Você consegue identificar os alunos de João Pequeno, o jeito de gingar, mas o jeito de se movimentar, o jeito que vai dar o rabo de arraia, a malícia, não é a mesma coisa do mestre João Pequeno. Se vc vê o meu jeito, o jeito de Aranha, de Zoinho, de qualquer aluno, cada um tem seu jeito próprio. É igual uma receita de bolo, não comparando a capoeira com uma receita de bolo, mas vc pega a receita da sua mãe e seu bolo vai ficar diferente, vc tem que

dar o seu toque, e o mestre valorizava isso, em atender independente de quem fosse (SANTOS2016)

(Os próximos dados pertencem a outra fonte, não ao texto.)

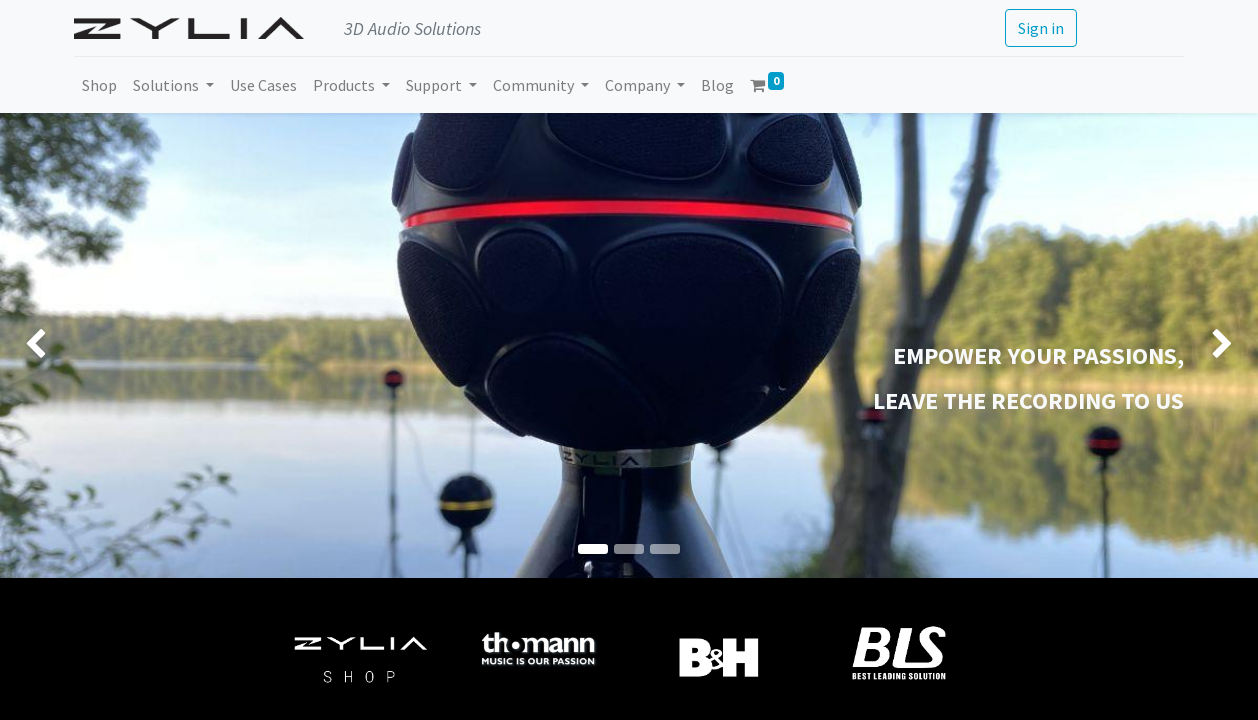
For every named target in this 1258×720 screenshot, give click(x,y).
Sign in (1041, 28)
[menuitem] (99, 85)
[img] (50, 345)
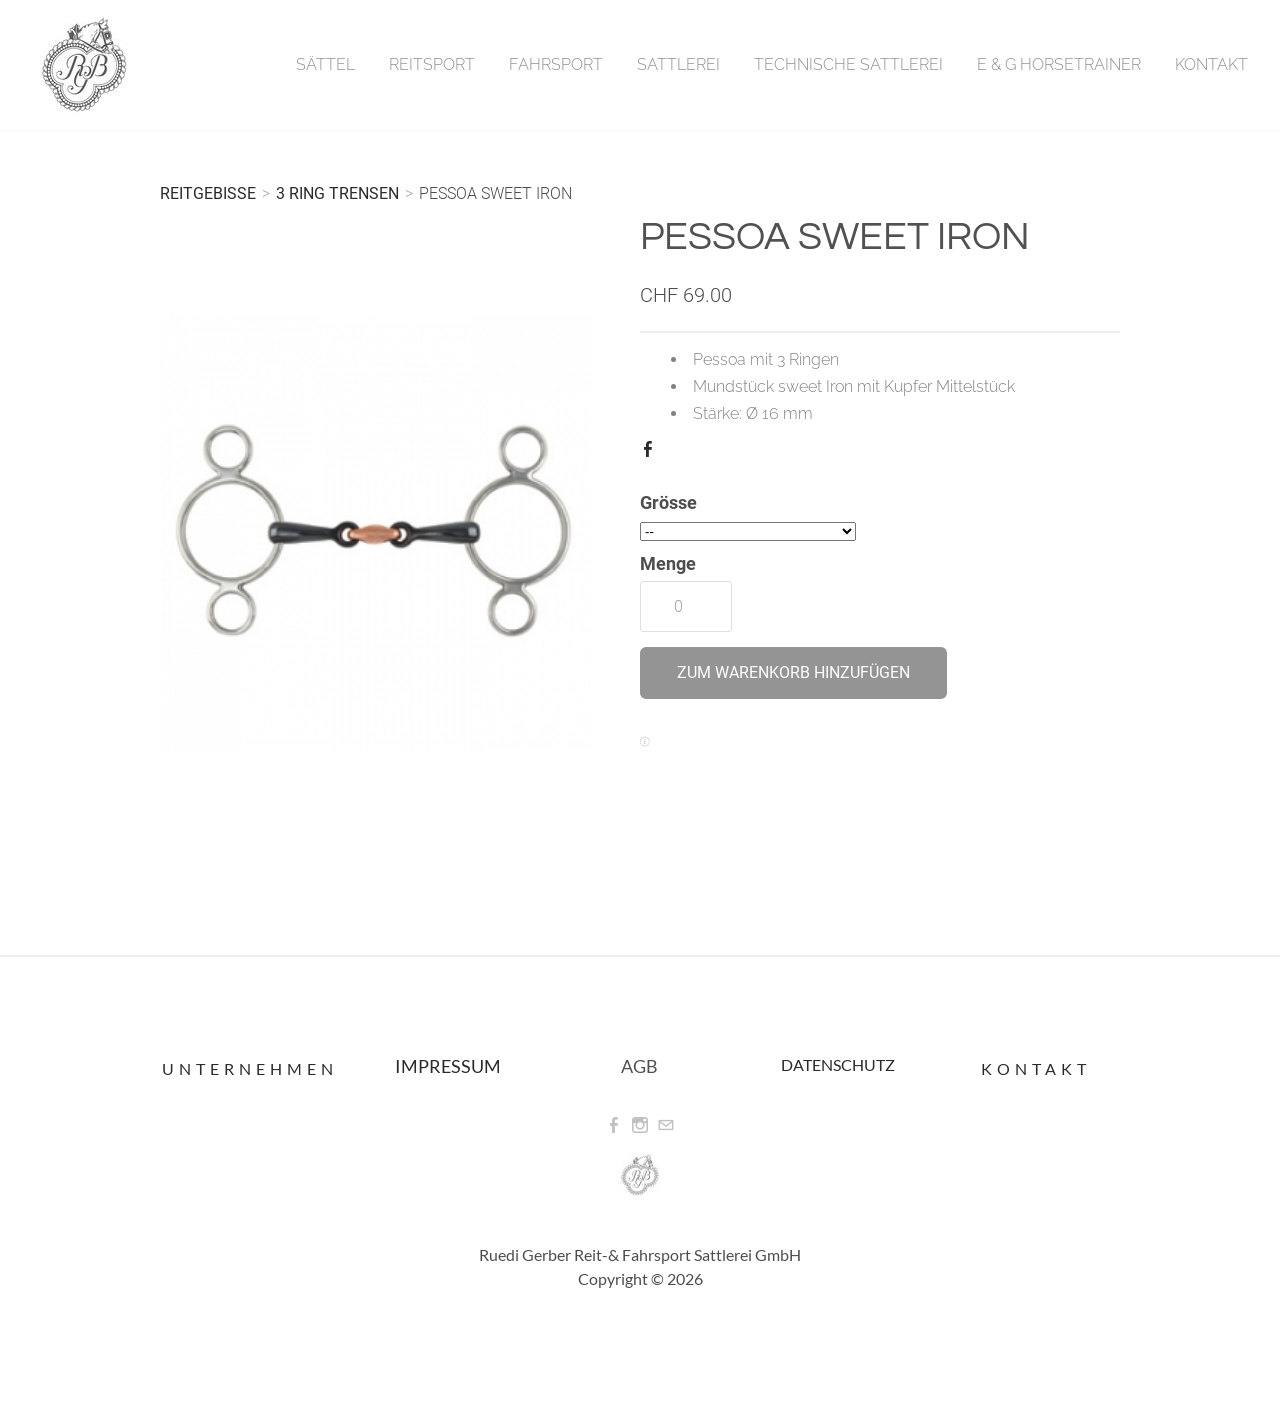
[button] (793, 673)
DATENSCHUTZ (838, 1064)
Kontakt (1211, 64)
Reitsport (432, 64)
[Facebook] (614, 1125)
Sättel (325, 64)
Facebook (652, 453)
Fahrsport (556, 64)
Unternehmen (250, 1068)
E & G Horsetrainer (1059, 64)
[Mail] (666, 1125)
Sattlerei (678, 64)
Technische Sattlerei (848, 64)
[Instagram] (640, 1125)
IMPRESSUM (448, 1066)
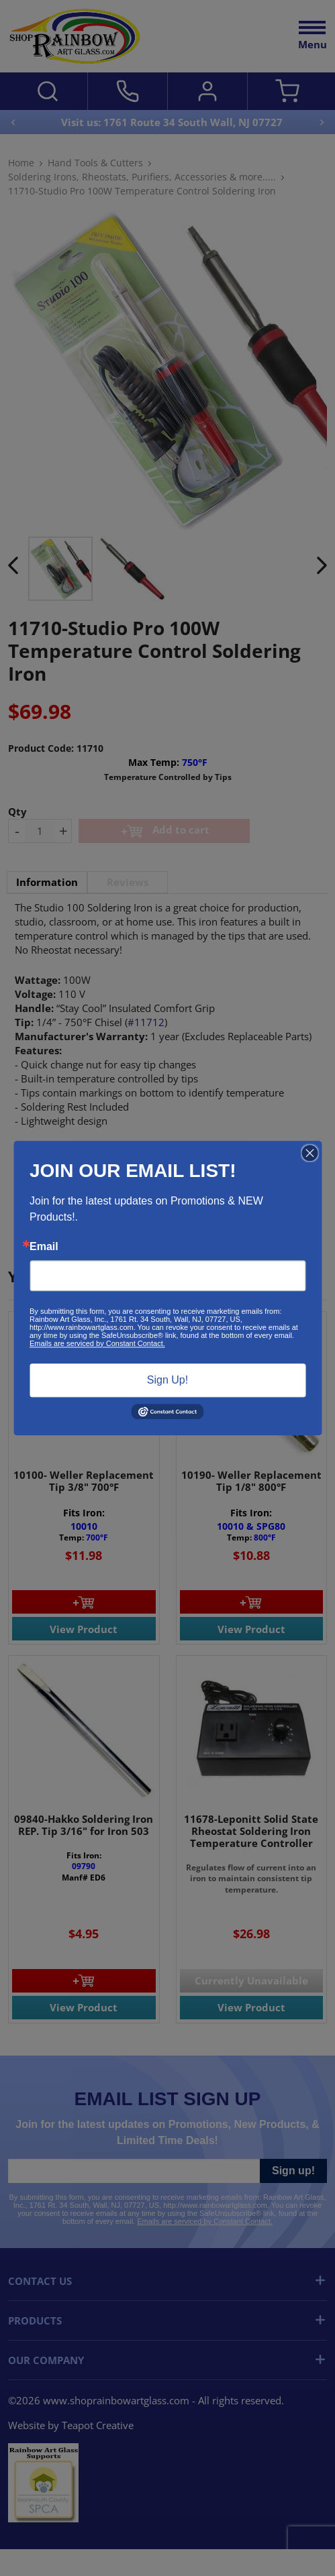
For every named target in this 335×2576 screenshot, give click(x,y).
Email (44, 1246)
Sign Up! (167, 1380)
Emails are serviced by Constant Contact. (97, 1343)
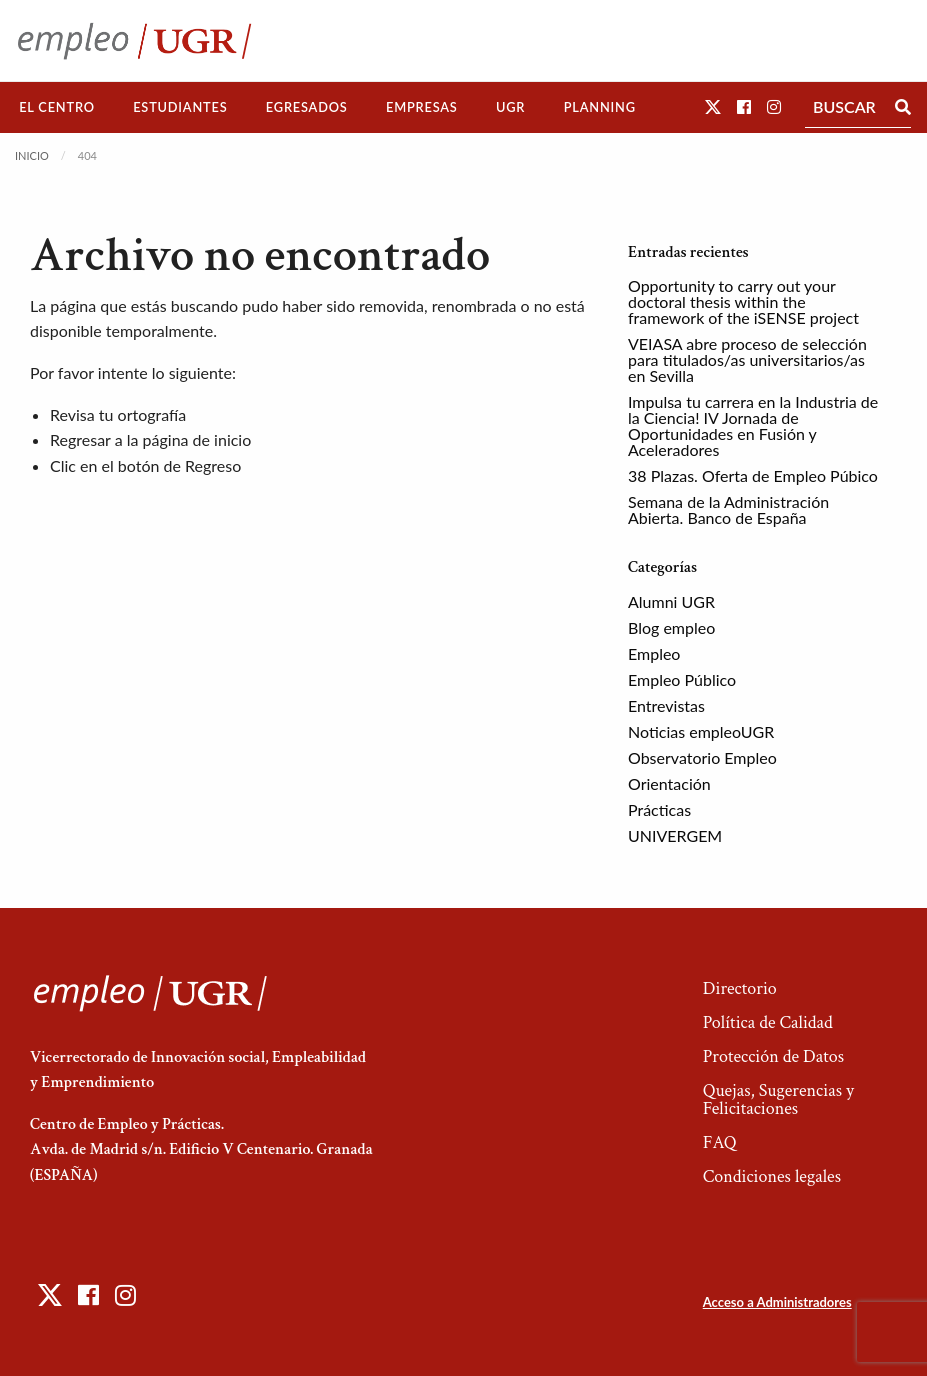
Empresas (422, 107)
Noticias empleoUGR (701, 731)
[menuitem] (57, 107)
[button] (713, 106)
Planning (600, 107)
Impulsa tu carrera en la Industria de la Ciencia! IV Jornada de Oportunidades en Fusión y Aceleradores (753, 425)
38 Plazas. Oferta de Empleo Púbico (753, 475)
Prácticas (659, 809)
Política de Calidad (768, 1022)
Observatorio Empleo (702, 757)
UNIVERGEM (675, 835)
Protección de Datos (773, 1056)
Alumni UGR (671, 601)
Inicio (32, 155)
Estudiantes (180, 107)
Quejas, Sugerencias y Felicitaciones (778, 1099)
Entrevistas (666, 705)
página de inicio (197, 439)
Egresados (307, 107)
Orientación (669, 783)
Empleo (654, 653)
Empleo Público (682, 679)
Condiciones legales (772, 1176)
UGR (510, 107)
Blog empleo (671, 627)
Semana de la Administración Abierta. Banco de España (728, 509)
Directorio (740, 988)
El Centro (57, 107)
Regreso (213, 465)
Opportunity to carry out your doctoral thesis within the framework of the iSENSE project (743, 301)
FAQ (720, 1142)
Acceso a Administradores (777, 1302)
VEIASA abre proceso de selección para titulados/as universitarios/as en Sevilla (747, 359)
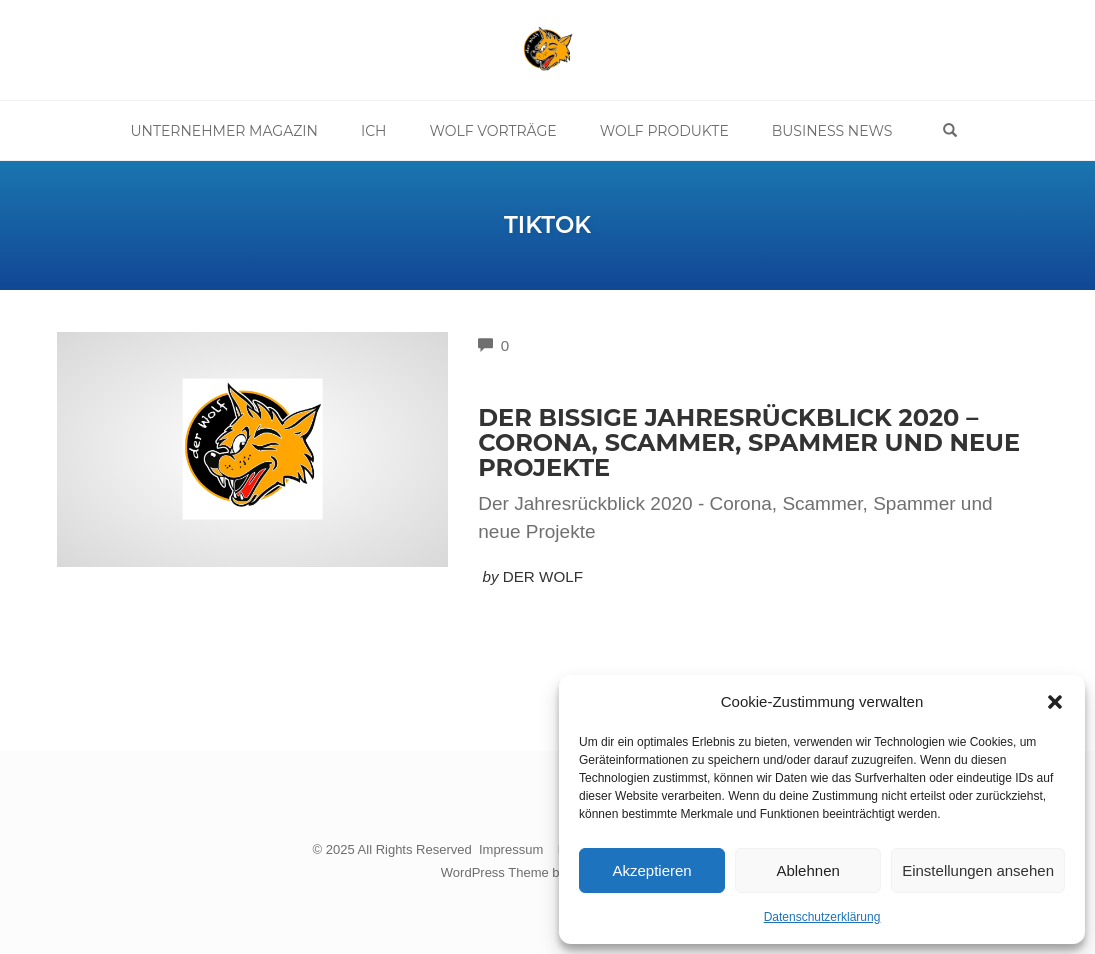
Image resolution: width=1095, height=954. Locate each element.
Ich (374, 131)
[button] (1055, 702)
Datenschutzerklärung (822, 917)
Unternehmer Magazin (224, 131)
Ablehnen (807, 870)
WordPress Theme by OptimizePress (547, 872)
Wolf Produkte (664, 131)
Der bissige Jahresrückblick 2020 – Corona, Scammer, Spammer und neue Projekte (749, 442)
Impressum (511, 849)
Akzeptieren (651, 870)
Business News (832, 131)
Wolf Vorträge (492, 131)
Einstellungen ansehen (978, 870)
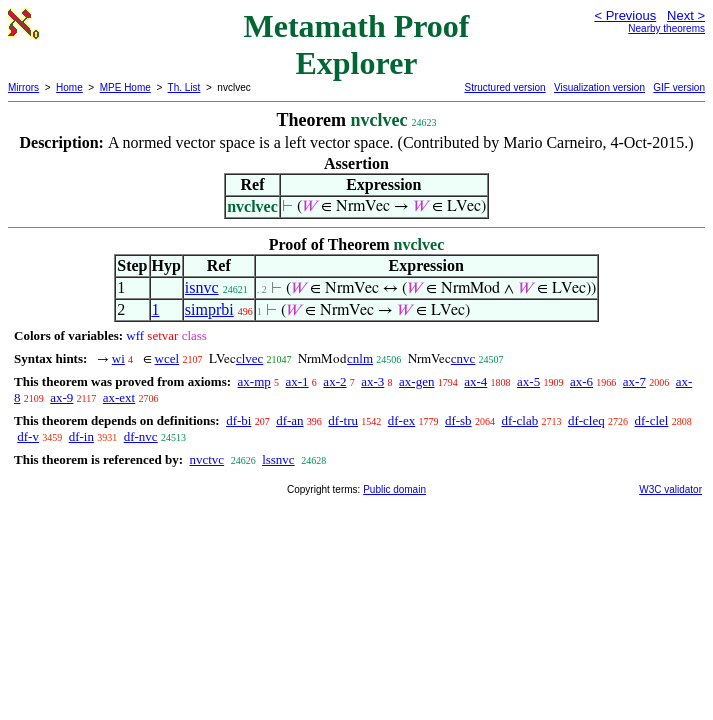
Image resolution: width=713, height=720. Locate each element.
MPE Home (125, 87)
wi (118, 358)
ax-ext (119, 397)
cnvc (463, 358)
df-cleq (586, 420)
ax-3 (372, 381)
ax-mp (254, 381)
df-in (81, 436)
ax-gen (416, 381)
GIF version (679, 87)
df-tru (343, 420)
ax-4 (475, 381)
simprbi (209, 309)
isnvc (202, 287)
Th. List (184, 87)
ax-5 (528, 381)
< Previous (625, 15)
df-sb (458, 420)
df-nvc (141, 436)
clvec (249, 358)
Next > (686, 15)
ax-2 (334, 381)
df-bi (238, 420)
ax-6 (581, 381)
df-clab (519, 420)
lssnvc (278, 459)
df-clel (652, 420)
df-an (289, 420)
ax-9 (61, 397)
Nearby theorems (666, 28)
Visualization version (599, 87)
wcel (167, 358)
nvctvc (206, 459)
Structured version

Para a professora, ainda falta respeito com a academia por parte das instuições públicas e com a história que foi processada neste espaço.

Falta respeito com a história. A partir do momento que há um respeito com a história, tudo acontece. Muitas vezes fazem as festas aqui no forte e botam o palco virado pra cá. Por que não faz um rodízio para esse palco girar pelas academias, ou para ficar de costas para o banheiro? Então acho uma falta de respeito, independente do mestre João Pequeno não estar aqui, ele não está mas ele deixou pessoas, que tem história e merecem respeito. Porque a capoeira tem feito o trabalho do poder público, muitos projetos sociais, a gente faz trabalhos sociais aqui até com adultos, o Mestre João Pequeno se foi, mas deixou um trabalho que continua, que se vive, que ainda é feito e respeitado pelo mundo todo, o mundo vem aqui, o mundo nos leva para o mundo todo. Isso aqui faz parte da história do Forte, o espaço de mestre Moraes faz parte da história, o mestre João pequeno faz parte da história, e este espaço faz parte da História. E o resto a gente consegue, com luta, com contribuições, quem quiser contribuir as portas estão abertas, podem vir contribuir, quem não quer, é só não atrapalhar, que já está acontecendo, não é que vai fazer, já está acontecendo. Porque projeto vai e antes de chegar aqui, detém, e depois se acaba, mas o trabalho aqui continua desde 1982 (SANTOS, 2016)

Nesta declaração, entendo que a professora refere-se aos inúmeros projetos que chegam “de cima”, isto é dos órgãos públicos que têm interesses turísticos e econômicos na capoeira, que promovem homenagens, porém não conseguem acompanhar e apoiar o andamento diário, as demandas de uma academia de capoeira.